At this point, however, it seems proper to suggest that, in fact, we have been speaking of comparative trifles. Our Sun — the central and controlling orb of the system to which Jupiter belongs — is not only greater than Jupiter, but greater by far than all the planets of the system taken together. This fact is an essential condition, indeed, of the stability of the system itself. The diameter of Jupiter has been mentioned; it is eighty-six thousand miles; that of the Sun is eight hundred and eighty-two thousand miles. An inhabitant of the latter, traveling ninetey miles a day, would be more than eighty years in going round a great circle of its circumference. It occupies a cubical space of 681 quadrillions, 472 trillions of miles. The Moon, as has been stated, revolves about the Earth at a distance of two hundred and thirty-seven thousand miles — in an orbit, consequently, of nearly a million and a half. Now, were the Sun placed upon the Earth, centre over centre, the body of the former would extend, in every direction, not only to the line of the Moon’s orbit, but beyond it a distance of two hundred thousand miles.

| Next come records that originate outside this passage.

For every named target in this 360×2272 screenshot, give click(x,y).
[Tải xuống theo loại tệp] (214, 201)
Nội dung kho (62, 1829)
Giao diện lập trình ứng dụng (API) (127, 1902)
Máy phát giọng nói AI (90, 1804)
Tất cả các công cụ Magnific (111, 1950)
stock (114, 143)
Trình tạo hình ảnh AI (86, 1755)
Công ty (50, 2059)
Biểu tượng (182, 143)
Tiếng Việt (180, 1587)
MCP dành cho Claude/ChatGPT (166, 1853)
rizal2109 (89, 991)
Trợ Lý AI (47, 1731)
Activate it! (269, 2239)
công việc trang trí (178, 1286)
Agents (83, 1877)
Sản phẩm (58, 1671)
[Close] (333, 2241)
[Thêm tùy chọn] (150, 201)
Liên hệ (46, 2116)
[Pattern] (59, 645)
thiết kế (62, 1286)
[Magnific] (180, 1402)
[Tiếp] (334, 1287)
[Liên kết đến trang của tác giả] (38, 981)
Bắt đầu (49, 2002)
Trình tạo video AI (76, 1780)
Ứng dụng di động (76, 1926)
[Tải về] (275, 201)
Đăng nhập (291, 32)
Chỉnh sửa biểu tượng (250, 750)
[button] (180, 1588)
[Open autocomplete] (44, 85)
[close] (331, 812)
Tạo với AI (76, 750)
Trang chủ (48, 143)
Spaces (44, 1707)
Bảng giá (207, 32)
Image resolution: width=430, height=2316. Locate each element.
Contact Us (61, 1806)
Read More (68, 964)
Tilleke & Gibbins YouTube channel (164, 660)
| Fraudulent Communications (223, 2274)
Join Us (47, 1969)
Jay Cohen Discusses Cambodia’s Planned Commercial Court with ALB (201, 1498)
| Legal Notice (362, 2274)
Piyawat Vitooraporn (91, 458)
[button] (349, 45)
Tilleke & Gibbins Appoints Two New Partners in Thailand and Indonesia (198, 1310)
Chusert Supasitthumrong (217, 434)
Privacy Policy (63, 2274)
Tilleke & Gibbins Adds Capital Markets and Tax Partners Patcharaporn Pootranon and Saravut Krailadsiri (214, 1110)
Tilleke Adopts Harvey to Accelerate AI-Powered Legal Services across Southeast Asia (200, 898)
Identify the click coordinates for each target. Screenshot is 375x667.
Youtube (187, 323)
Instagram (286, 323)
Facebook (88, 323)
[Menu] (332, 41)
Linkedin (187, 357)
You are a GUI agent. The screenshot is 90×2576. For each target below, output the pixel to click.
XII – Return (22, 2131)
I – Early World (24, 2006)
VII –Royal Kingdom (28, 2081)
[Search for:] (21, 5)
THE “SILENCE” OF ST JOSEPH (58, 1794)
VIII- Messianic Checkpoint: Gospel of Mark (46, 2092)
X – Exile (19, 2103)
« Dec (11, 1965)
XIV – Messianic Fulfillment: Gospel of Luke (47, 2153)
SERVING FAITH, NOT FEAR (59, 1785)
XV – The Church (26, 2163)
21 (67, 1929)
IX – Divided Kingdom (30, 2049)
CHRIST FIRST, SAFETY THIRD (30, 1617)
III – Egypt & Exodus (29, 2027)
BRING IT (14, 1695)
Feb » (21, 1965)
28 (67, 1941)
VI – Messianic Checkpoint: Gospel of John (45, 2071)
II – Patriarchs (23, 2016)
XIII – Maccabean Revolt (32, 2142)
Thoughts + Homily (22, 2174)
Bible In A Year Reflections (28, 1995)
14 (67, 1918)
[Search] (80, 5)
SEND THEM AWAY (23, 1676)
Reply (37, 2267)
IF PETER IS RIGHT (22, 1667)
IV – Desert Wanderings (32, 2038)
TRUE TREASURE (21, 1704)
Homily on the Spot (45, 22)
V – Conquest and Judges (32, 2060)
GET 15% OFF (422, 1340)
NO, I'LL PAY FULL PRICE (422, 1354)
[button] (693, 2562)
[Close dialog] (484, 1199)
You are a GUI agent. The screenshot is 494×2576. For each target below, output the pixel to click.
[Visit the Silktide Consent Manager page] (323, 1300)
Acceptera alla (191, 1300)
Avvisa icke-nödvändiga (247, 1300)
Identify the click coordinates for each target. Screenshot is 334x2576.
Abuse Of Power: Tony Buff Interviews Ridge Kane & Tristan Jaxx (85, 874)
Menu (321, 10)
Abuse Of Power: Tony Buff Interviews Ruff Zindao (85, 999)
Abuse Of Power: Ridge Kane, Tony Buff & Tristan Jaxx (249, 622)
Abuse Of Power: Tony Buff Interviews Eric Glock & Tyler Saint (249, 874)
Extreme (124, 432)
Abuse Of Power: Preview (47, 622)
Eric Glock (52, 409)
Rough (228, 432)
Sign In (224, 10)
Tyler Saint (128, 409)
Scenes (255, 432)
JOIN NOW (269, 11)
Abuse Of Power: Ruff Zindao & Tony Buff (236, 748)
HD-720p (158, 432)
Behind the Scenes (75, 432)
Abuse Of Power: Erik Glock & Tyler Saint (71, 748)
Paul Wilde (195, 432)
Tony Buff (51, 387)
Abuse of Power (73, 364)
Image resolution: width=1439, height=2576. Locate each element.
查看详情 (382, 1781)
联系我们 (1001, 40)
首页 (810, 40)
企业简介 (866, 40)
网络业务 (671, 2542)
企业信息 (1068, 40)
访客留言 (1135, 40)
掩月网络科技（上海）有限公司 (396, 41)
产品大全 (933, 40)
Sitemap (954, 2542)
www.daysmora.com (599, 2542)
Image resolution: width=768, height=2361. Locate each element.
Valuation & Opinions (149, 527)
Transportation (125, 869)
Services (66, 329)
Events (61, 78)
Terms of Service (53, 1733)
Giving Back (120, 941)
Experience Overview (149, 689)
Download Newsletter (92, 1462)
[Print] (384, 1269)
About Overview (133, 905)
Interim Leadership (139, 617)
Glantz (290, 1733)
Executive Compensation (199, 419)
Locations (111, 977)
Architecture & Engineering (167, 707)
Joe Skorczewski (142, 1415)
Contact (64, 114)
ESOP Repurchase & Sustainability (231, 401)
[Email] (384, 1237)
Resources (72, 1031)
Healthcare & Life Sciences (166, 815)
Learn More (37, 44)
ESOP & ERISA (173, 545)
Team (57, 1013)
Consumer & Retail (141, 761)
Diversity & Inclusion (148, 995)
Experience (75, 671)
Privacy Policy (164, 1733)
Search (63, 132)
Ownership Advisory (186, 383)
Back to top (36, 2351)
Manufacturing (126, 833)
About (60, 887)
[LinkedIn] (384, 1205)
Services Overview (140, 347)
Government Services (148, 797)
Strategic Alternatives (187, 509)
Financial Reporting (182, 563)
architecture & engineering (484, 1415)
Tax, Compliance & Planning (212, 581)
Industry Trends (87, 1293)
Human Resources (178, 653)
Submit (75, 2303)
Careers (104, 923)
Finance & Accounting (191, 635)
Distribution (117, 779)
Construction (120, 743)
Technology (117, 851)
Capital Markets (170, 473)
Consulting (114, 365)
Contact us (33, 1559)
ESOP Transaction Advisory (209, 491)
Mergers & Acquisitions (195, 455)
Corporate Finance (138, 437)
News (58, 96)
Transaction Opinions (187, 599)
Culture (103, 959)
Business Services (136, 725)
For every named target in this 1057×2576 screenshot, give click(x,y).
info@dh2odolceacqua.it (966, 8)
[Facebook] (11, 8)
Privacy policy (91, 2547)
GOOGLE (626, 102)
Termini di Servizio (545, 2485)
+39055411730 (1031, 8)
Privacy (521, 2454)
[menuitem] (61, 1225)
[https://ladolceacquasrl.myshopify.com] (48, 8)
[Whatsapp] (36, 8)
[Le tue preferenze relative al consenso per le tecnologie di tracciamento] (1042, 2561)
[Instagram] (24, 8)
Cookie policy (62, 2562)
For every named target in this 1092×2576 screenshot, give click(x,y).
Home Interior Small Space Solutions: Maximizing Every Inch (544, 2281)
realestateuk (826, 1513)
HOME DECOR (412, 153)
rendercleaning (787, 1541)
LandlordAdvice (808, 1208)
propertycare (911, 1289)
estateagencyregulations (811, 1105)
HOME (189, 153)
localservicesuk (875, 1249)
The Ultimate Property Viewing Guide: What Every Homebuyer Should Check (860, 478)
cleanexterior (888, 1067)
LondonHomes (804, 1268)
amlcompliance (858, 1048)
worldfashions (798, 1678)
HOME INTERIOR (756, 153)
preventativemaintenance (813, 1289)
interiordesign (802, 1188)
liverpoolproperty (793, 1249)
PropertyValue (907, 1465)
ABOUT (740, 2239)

And here, once again, let me suggest that, in fact, we have still been speaking of comparative trifles. The distance of the planet Neptune from the Sun has been stated; it is twenty hundred millions of miles; its orbit, therefore, is about seventeen billions. Let this be borne in mind while we glance at some one of the brightest stars. Between this and the star of our system (the Sun) there is a gulf of space, to convey any idea of which we should need the tongue of an archangel. From our system, then, and from our Sun, or star, the star at which we suppose ourselves glancing is a thing altogether apart; — still, for the moment, let us imagine it placed upon our Sun, centre over centre, as we just now imagined this Sun itself placed upon the Earth. Let us now conceive the particular star we have in mind, extending, in every direction, beyond the orbit of Mercury — of Venus — of the Earth: — still on, beyond the orbit of Mars — of the Asteroids — of Jupiter — of Saturn — of Uranus — until, finally, we fancy it filling the circle, seventeen billions of miles in circumference, which is described by the revolution of Leverrier’s planet. When we have conceived all this, we shall have entertained no extravagant conception. There is the very best reason for believing that many of the stars are even far larger than the one we have imagined. I mean to say that we have the very best empirical basis for such belief; and, in looking back at the original, atomic arrangements for diversity, which have been assumed as a part of the Divine plan in the constitution of the Universe, we shall be enabled easily to understand, and to credit, the existence of even far vaster disproportions in stellar size than any to which I have hitherto alluded. The largest orbs, of course, we must expect to find rolling through the widest vacancies of Space.